Feeding humanity in 2050 will require at least a doubling in global food production. Over the last 10 years, we’ve seen producers and innovative companies prove it is possible and profitable to meet rising demand while preserving habitats, biodiversity and other ecosystem impacts. Now, it’s about getting to scale.

Today, companies are increasingly incentivized to pay attention to the business risks and opportunities stemming from natural resource use to increase resilience in their supply chains. They are setting more stringent purchasing standards and investing in shifting the practices of producers.

To address these needs with the urgency and scale required, we work with value chain actors to drive behavior change and reshape markets for high-impact food commodities and specific minerals.
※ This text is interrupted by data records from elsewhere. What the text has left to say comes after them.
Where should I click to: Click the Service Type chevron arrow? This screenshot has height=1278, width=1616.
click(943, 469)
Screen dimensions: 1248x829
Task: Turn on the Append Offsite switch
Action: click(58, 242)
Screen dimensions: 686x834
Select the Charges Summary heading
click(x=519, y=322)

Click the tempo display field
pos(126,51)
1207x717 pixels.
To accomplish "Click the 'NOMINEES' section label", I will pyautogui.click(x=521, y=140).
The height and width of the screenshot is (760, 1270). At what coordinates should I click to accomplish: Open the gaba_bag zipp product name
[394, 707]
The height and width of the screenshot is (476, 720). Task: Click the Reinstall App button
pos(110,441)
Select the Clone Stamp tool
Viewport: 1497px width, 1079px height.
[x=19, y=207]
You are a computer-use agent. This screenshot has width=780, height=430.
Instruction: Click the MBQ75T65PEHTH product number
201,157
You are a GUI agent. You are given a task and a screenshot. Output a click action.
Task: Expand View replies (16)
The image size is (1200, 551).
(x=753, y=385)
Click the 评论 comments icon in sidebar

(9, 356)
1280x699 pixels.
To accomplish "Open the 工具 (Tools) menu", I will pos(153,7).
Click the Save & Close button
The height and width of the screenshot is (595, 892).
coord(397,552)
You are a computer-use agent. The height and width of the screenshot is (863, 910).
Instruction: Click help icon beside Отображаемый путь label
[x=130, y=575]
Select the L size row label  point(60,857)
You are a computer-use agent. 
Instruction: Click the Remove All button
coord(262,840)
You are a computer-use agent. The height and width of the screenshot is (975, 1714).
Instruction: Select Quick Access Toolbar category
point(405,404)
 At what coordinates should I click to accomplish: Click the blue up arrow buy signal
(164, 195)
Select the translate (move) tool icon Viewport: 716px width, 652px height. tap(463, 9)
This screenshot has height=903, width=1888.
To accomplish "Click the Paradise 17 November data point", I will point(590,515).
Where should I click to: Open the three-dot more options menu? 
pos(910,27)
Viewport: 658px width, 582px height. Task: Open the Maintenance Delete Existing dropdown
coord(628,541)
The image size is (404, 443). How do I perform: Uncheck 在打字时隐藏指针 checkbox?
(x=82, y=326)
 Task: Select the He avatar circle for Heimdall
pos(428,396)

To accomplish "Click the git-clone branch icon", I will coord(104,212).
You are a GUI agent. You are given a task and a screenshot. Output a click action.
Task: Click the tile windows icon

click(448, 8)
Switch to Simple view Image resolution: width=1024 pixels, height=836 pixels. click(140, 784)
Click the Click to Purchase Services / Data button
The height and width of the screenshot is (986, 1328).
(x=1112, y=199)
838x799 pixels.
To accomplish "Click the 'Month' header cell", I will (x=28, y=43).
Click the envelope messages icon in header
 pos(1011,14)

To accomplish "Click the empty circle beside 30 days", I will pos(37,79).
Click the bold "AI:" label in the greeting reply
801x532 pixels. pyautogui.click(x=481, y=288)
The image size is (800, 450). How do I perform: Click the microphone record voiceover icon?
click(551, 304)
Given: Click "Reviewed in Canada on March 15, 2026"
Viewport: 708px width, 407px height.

By transforming how these globally traded commodities are produced, sourced and financed, we can mitigate the environmental threats posed by rising international demand.

Together with our grantees, we are engaging with the private sector in:

  • High-impact food commodities – Decoupling food commodity production, trading and financing from environmental impacts such as deforestation, habitat conversion, overfishing, water use and greenhouse gas emissions.
  • Transition minerals – ensuring that the impacts of mining on nature’s ecosystems are accounted for, trade-offs are made transparent, and new mines for high-demand minerals are developed in ways that minimize harm without slowing the energy transition.
  • Finance — supporting financial institutions in driving the food sector away from production practices that degrade natural ecosystems, in collaboration with the Finance Hub - created to advance sustainable finance.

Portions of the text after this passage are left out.